Again I will explain using the above snippet with some changes:

 >>> def make_printer(msg):
 ...     def printer():
 ...         pass
 ...     return printer
 ...
 >>> printer = make_printer('Foo!')
 >>> printer.func_closure
 >>>

In the above snippet, I din't print msg inside the printer function, so it doesn't create any free variable. As there is no free variable, there will be no content inside the closure. Thats exactly what we see above.

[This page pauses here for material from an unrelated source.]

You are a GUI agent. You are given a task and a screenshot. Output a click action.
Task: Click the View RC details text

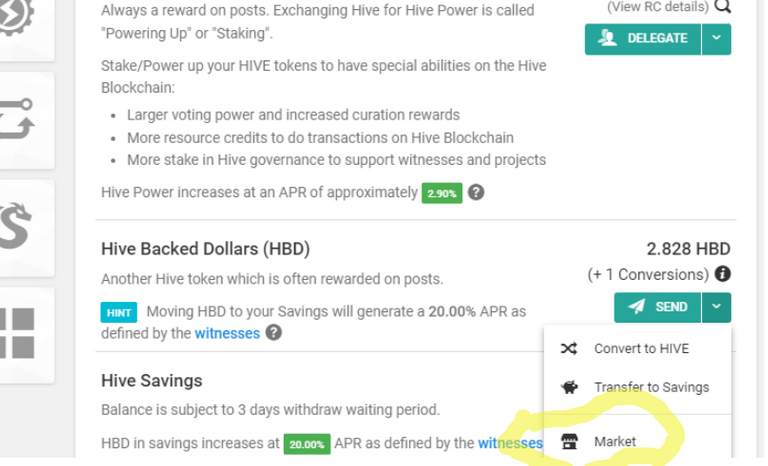tap(658, 6)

Now I will explain another different snippet to clear out everything Free Variable with Closure:

>>> def outer(x):
...     def intermediate(y):
...         free = 'free'
...         def inner(z):
...             return '%s %s %s %s' %  (x, y, free, z)
...         return inner
...     return intermediate
...
>>> outer('I')('am')('variable')
'I am free variable'
>>>
>>> inter = outer('I')
>>> inter.func_closure
(<cell at 0x10c989130: str object at 0x10c831b98>,)
>>> inter.func_closure[0].cell_contents
'I'
>>> inn = inter('am')

So, we see that a func_closure property is a tuple of closure cells, we can refer them and their contents explicitly -- a cell has property "cell_contents"

>>> inn.func_closure
(<cell at 0x10c9807c0: str object at 0x10c9b0990>, 
 <cell at 0x10c980f68: str object at   0x10c9eaf30>, 
 <cell at 0x10c989130: str object at 0x10c831b98>)
>>> for i in inn.func_closure:
...     print i.cell_contents
...
free
am 
I
>>>

Here when we called inn, it will refer all the save free variables so we get I am free variable

>>> inn('variable')
'I am free variable'
>>>

I'd like to offer another simple comparison between python and JS example, if this helps make things clearer.

JS:

function make () {
  var cl = 1;
  function gett () {
    console.log(cl);
  }
  function sett (val) {
    cl = val;
  }
  return [gett, sett]
}

and executing:

a = make(); g = a[0]; s = a[1];
s(2); g(); // 2
s(3); g(); // 3

Python:

def make (): 
  cl = 1
  def gett ():
    print(cl);
  def sett (val):
    cl = val
  return gett, sett

and executing:

g, s = make()
g() #1
s(2); g() #1
s(3); g() #1

Reason: As many others said above, in python, if there is an assignment in the inner scope to a variable with the same name, a new reference in the inner scope is created. Not so with JS, unless you explicitly declare one with the var keyword.